1. I do not consider myself as a member of any philosophy
I came to the conclusion, that every school of thoughts is too restrictive and that if you are honest and doing it your way you will not identify with any existing “box”. What I am trying to practice is to take the good, reasonable and functional, no matter what “philosophy” it belongs to and to apply it in a suitable situation and in a correct way.
2. Nothing is good or bad by default
There are always more ways to choose when dealing with some situation. Every approach can be considered as the best – it depends on our criteria. One approach can be better in terms of understandability by the owner, another can be better because of the lower probability of causing some side effects. One way can be faster, but another can be more safe, etc.
Also, no training tool is good or bad by default – it is only an item, a thing. Good or bad can be only the application of it. Think about a fire – it is good as a source of light and warm, but it is not so good when it destroys our house. It is still the same tool – fire – but the application makes it either helpful or harmful.
Of course, there are some tools and methods, that I will not use or recommend for some specific reason. The message is, that I will not judge or criticize anyone using those tools as long as this person knows what he/she is doing and can justify it in terms of the specific scenario the trainer is dealing with.
3. Principle is more important than a method
Principles are more important than methods and tools as the methods and tools are built on a principle. If you understand the principle, you are more likely to apply and troubleshoot the method, come up with your own method, to objectively evaluate possible side effects and risks and choose the most suitable approach for the specific situation regarding also the physical and psychical well-being of the dog.
What I do not like is when a trainer is ignoring empiric facts, does not know what he/she is doing, does not understand the principle behind it and does not realize or admit possible side effects of the tool or method:
3. Education and knowledge
Another important part of my philosophy is to be aware of and to work with laws of nature and scientific facts and not to ignore it. I am talking primarily about biological development of the dog, laws, and facts about socialization and habituation; signs of stress and its impact on performance and behavior; laws of learning theory or the way how dogs perceive the world around through their sensory organs, which differs from humans.
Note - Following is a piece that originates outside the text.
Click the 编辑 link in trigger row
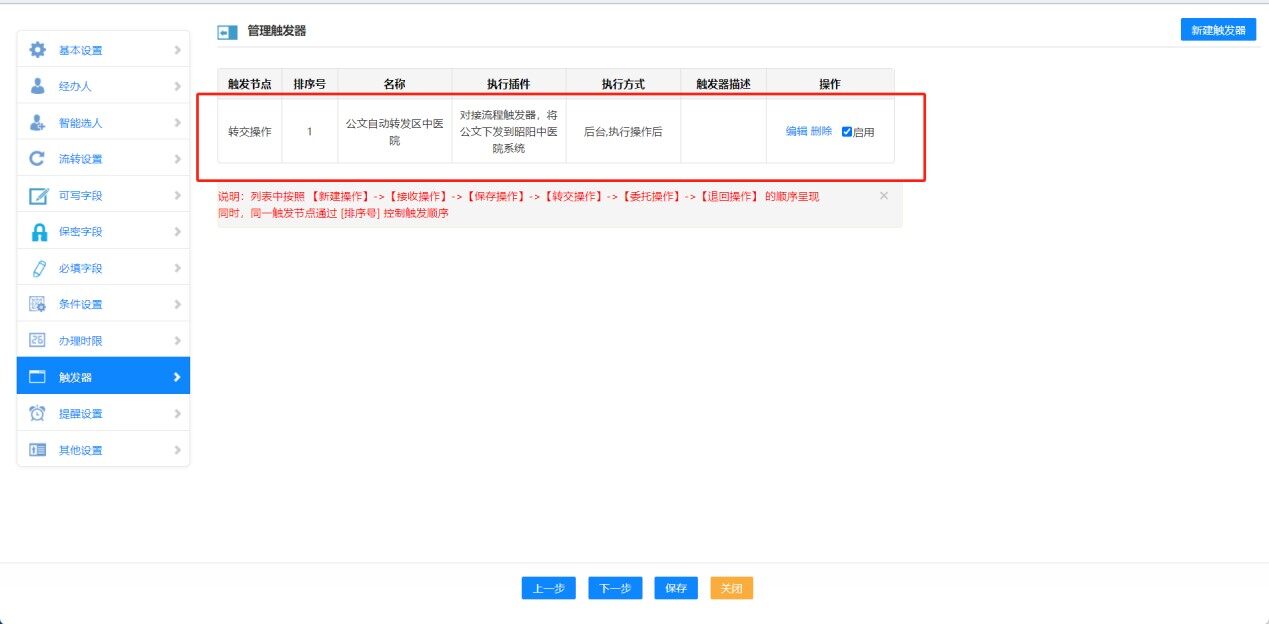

In my opinion, it is a pity for both the trainer and the dog, when a professional trainer is, for example, considering poor socialization and habituation as a lack of discipline. Practical experience is important, but continual, up to date education is just as important to me.
4. Lifelong and continuous education
Cynology and the science behind training and behavior modification are constantly moving forward as any other science and professional dog trainer should try to keep his knowledge up to date. Also, nobody is perfect, nobody knows everything and nobody has all the answers. That‘s why I am learning continuously by attending various seminars, reading books, trying to admit and work on my own mistakes and keep an open mind to different and new approaches – as long as it makes sense to me.